Kendall Jenner is a Scorpio. And it’s with typical Scorpio reserve that Jenner and I don’t discuss that fact until nearly the end of our time together. But the qualities ascribed to the sign weave throughout our conversation. Jenner speaks often of change and evolution. “I feel like I am coming into my womanhood,” she tells me, “and having so many strong women around me has helped shape my sense of worth.”

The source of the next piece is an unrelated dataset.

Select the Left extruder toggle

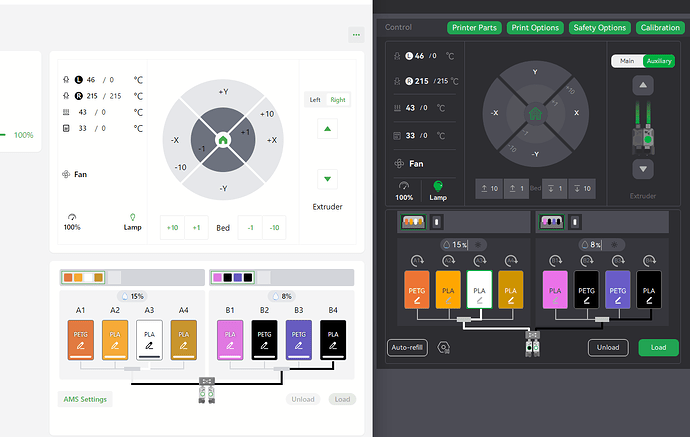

Jenner, 27, is in a starkly white room with shelves full of art books and novels behind her. She’s dressed casually in a black tank, her hair pulled back, her skin dewy. She looks as if she’s just come from a hike or a trip to the dog run, the platonic ideal of how one might look lounging around the house. When she speaks, it’s with the self-awareness of someone who has spent her entire adult life in front of a camera. She often qualifies what she’s saying with how it must come off. “I probably sound so LA,” she says at one point. Later: “I probably sound corny.” It reads less as nervousness than as someone who is used to being observed, cutting off the observer at the pass, a reminder that she knows how others might try to fit her into a narrative. Even as she is looked at, she is looking back.
Jenner’s family has been at the vanguard of global popular culture since Keeping Up With the Kardashians premiered in 2007. The show, which aired for 14 years on E!, moved last year to Hulu, where it was rechristened The Kardashians. Jenner was 11 when it first aired, positioned early on as the kid sister involved in wholesome scrapes with younger sibling Kylie, in contrast to the inside view of their older sisters’ lives as they worked to build their brand and fame. But Jenner remembers her childhood as a place with spaces of sanctuary. “I just kind of kept to myself,” she says. “I loved hiding out in my room and doing my own thing or riding my horses.”